DOCUMENT SECTION:
On the night of this demonstration, I saw the forecast was Partly Cloudy. But the sky was clear all night, at least for the time I was outside with the telescope. I noted those rain showers in Iowa, below, were well away from me, so I was reasonable sure I had enough time this night for a telescope session.
Step Two: Telescope Setup
Your telescope setup will vary based on the specific type. If you have a refactor and tripod, you simply need to set the tripod up and attach the telescope to it, if not already done so. You will want to use the firmest and steadiest floor surface available to you. But note this, that you probably do not want to place the telescope over asphalt/pavement after a hot day, because asphalt stores heat through the day and releases it at night. This will impact the telescope's mirror/lens and distort the image.
You will also want to allow the telescope to "cool" (or warm) outside so the equipment acclimates to your immediate outside temperatures. In general, the larger the telescope, the more time you should allow. For my 5-inch / 127 mm Mak-Cass, I give it about 20 minutes. For my 10-inch / 254 mm Dobsonian, I allow at least 45 minutes, and try for at least an hour.
For my homemade Dobsonian, the setup requires me to take its two main components outside onto my deck separately.
An advatange of a Dobsonian over some other telescopes is that it is extremely easy to transport and re-assemble. All I have to do it lift the tube onto its swivel mount, an I am done!
I like to swivel the telescope towards my target for the night, so that I confirm I have enough clearance all around:
Notice that I did all of the above in daylight, within an hour of Sunset. This is the point where I let the telescope settle for at least an hour, and would come back to it later once the sky was sufficiently dark.

WRITTEN PROBLEM 1: For each statement, say whether it agrees with the telescope setup text and quote the exact words that decide it. (a) The 5-inch Mak-Cass is given about 20 minutes to adjust to the outside temperature. (b) The telescope should be placed over asphalt after a hot day. (c) The setup was done after the sky had become dark.

INFORMATION SUPPLIED:
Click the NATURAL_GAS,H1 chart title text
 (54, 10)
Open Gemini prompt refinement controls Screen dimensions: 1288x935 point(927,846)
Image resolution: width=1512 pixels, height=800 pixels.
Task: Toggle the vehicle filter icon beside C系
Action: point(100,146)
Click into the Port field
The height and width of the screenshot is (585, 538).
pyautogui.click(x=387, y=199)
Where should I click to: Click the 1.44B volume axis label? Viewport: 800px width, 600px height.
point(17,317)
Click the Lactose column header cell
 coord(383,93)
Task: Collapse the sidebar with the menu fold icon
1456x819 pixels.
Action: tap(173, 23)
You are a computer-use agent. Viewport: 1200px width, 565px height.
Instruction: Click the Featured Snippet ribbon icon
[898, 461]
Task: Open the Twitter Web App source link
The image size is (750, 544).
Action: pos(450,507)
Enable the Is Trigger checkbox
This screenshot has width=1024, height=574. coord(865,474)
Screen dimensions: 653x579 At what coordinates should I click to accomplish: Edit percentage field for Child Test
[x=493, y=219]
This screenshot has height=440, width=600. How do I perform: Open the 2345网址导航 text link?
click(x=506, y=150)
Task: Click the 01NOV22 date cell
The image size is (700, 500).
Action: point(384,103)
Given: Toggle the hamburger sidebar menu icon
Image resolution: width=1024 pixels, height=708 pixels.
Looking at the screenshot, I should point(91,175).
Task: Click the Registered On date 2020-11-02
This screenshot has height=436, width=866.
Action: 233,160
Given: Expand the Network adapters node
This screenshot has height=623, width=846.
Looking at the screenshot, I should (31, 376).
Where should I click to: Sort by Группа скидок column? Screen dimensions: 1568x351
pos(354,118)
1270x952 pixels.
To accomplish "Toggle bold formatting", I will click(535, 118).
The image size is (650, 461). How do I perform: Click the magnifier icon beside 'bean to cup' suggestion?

WRITTEN PROBLEM 2: List as a numbered list the lines of the records, starting with the first line of the records and going on through the line that contains "Action: point(100,146)", skipping blank lines.

SOLUTION 1:
(a) Yes: "For my 5-inch / 127 mm Mak-Cass, I give it about 20 minutes."
(b) No: "you probably do not want to place the telescope over asphalt/pavement after a hot day"
(c) No: "Notice that I did all of the above in daylight, within an hour of Sunset."

SOLUTION 2:
1. Click the NATURAL_GAS,H1 chart title text
2.  (54, 10)
3. Open Gemini prompt refinement controls Screen dimensions: 1288x935 point(927,846)
4. Image resolution: width=1512 pixels, height=800 pixels.
5. Task: Toggle the vehicle filter icon beside C系
6. Action: point(100,146)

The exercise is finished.